### Exercise objective
Work through the records that follow and return each line containing the word "computer".

### Information supplied
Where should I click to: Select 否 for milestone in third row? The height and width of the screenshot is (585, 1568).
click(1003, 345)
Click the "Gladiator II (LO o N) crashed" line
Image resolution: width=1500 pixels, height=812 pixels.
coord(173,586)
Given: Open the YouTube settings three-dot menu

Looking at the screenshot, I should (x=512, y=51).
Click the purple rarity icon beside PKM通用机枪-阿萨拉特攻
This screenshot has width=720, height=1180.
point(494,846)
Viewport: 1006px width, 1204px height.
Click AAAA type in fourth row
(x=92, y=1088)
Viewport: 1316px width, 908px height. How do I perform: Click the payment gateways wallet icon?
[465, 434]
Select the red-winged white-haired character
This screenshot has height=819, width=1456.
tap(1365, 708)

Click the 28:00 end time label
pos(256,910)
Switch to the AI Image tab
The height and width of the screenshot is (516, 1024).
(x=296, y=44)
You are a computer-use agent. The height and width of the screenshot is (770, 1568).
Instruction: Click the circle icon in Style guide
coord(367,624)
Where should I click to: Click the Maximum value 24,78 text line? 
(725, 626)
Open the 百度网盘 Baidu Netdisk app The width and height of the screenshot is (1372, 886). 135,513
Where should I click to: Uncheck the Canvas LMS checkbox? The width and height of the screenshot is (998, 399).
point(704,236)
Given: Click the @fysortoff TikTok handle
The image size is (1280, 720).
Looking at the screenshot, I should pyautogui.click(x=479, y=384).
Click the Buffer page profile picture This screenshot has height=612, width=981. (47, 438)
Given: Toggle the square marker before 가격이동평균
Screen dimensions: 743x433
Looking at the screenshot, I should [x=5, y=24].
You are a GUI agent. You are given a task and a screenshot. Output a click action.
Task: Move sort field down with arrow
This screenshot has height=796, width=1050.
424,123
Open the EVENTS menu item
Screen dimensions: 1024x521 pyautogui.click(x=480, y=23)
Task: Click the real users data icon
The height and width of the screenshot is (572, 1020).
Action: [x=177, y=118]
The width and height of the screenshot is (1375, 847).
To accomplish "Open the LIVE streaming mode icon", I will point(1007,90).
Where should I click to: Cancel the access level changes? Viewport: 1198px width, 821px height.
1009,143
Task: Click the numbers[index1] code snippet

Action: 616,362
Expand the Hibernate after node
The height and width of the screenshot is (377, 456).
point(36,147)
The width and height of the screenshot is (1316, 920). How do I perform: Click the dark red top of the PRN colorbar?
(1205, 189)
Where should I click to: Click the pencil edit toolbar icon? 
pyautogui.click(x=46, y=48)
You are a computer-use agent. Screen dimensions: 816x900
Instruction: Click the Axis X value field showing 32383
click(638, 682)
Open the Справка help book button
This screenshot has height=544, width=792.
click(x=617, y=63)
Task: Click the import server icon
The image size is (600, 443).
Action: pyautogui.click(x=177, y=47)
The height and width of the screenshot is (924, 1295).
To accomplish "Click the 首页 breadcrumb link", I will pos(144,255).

### Answer to this task
You are a computer-use agent. The height and width of the screenshot is (770, 1568).
You are a computer-use agent. Screen dimensions: 816x900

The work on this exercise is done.